Mujeres, en su mayor parte vestidas de negro y con delantales de minúsculos
cuadritos grisáceos y blancos, se afanaban con azadas y otros utensilios para
el cultivo de las plantaciones de sus huertas en apelmazar, elevar y
reformar aquellos montículos largos de tierra en los que nada había plantado. Procuraban que quedasen como un largo tetraedro de cúspide
perfectamente recta bajo el que los restos de quienes fueron seres queridos
alimentaban aquella tierra, hermana de la que habían trabajado toda su vida y
que ahora los resguardaba de miradas curiosas. En algún que otro lugar de aquel
recinto amurallado se habían construido pequeños cubículos de materiales de
albañilería que evitaban estos inútiles esfuerzos ante los elementos
atmosféricos. No eran asequibles para muchos de los que sólo sabían cavar con
un pico y sacar la tierra con una pala pero muchos ya estaban realizando
grandes esfuerzos por dar cobijo más seguro a sus deudos.
Tres o cuatro
inmensos edificios se dispersaban por entre altos y rectos árboles de un
intenso color verde, casi negro, y aquellos cuidados montículos estériles. Eran
los panteones. Pertenecían a los ricos. Minúsculas basílicas y largas escaleras
hacia la cripta estaban engalanadas por un día al año. Unos y otros, el día
anterior al recuerdo obligado de quienes ya no poseían nada de este mundo,
ornamentaban con crisantemos morados, amarillos y blancos, los lugares
preferentes de su culto al recuerdo. Los repartían por entre el pobre suelo
formando variopintos diseños de cruces sobre la lomera de los caballones y las
engalanadas capillas que, hasta poseían sus reclinatorios para rezar y donde
los difuntos eran festejados con tanto entusiasmo como fastidio. Era un día
gris con viento frío del norte que silbaba con lúgubres sonidos por entre los
árboles. La amenaza de lluvia favorecía que los preparativos fuesen rápidos y
metódicos. Nadie hablaba con vecinos de llantos silenciosos y dolores mal
curados. Se preparaban largas velas de cera virgen o blanca y eran recostadas
sobre los pobres túmulos de tierra o se colocaban en los pesados candelabros de
bronce con recogecera para no manchar los ricos manteles de altares y repisas.
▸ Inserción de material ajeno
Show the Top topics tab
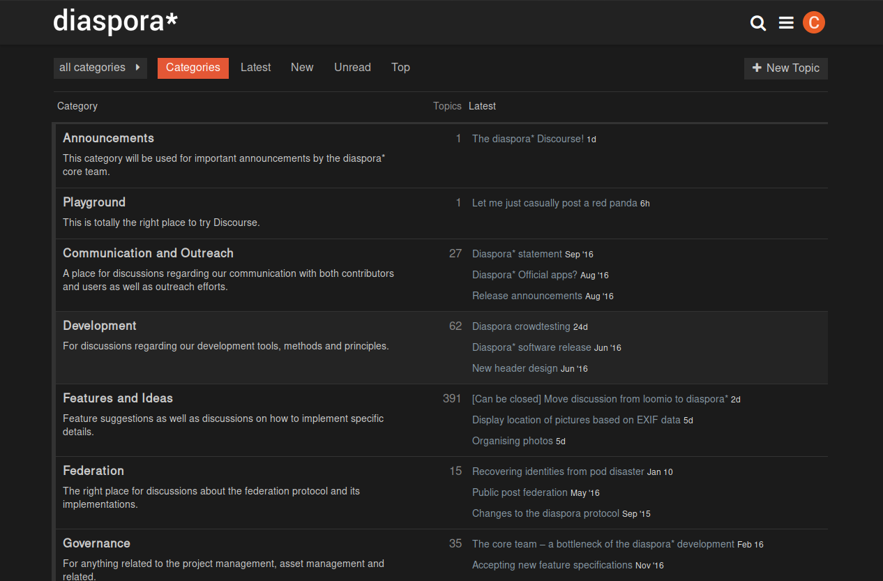The width and height of the screenshot is (883, 581). (400, 68)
Los niños jamás pisaban una tumba de tierra. Era pecado mortal esa falta de
respeto. Calculaban el número de velas y su longitud en todos los túmulos. Si
era posible, seleccionaban a las familias que sabían amables y conocían porque al
día siguiente, cuando los Auroros con su eterno tintineo agudo de campanillas cantaran
unas extrañas salmodias mezcla de latín y castellano, ellos irían pasando con
grandes cucuruchos de papel de estraza por entre las tumbas y recogerían las
largas estalactitas de cera que se formaban cuando el fuego del pábilo, de
algodón puro, iba alimentándose irregularmente de la cera. Las familias dejaban
que los niños recogiesen aquellas sobras de la vela ardiente que iluminaba durante
todo el día el lugar sin nombre, el lugar de sus penas y recuerdos. Sabían que en
la puerta del Camposanto varios compradores de cera esperaban a los chicos con
sacos de esparto y les compraban por unas gordas el producto de su pequeño
trabajo. Claro que, previamente, la cera era examinada minuciosamente,
separando la virgen de la blanca, la que no tenía tierra cuando se solidificó
de la que poseía aquella arcilla blanquecina de mala calidad íntimamente unida
a ella. Con los pocos reales que obtenían de su trapicheo compraban los
productos que varios vendedores ambulantes exponían en sus improvisados
transportes: níspolas, caquis, pipas, castañas asadas… No en otra diversión
podían gastar sus pequeñas ganancias debido a que tanto el día de Todos los
Santos como el de las Ánimas los dos cines permanecían cerrados.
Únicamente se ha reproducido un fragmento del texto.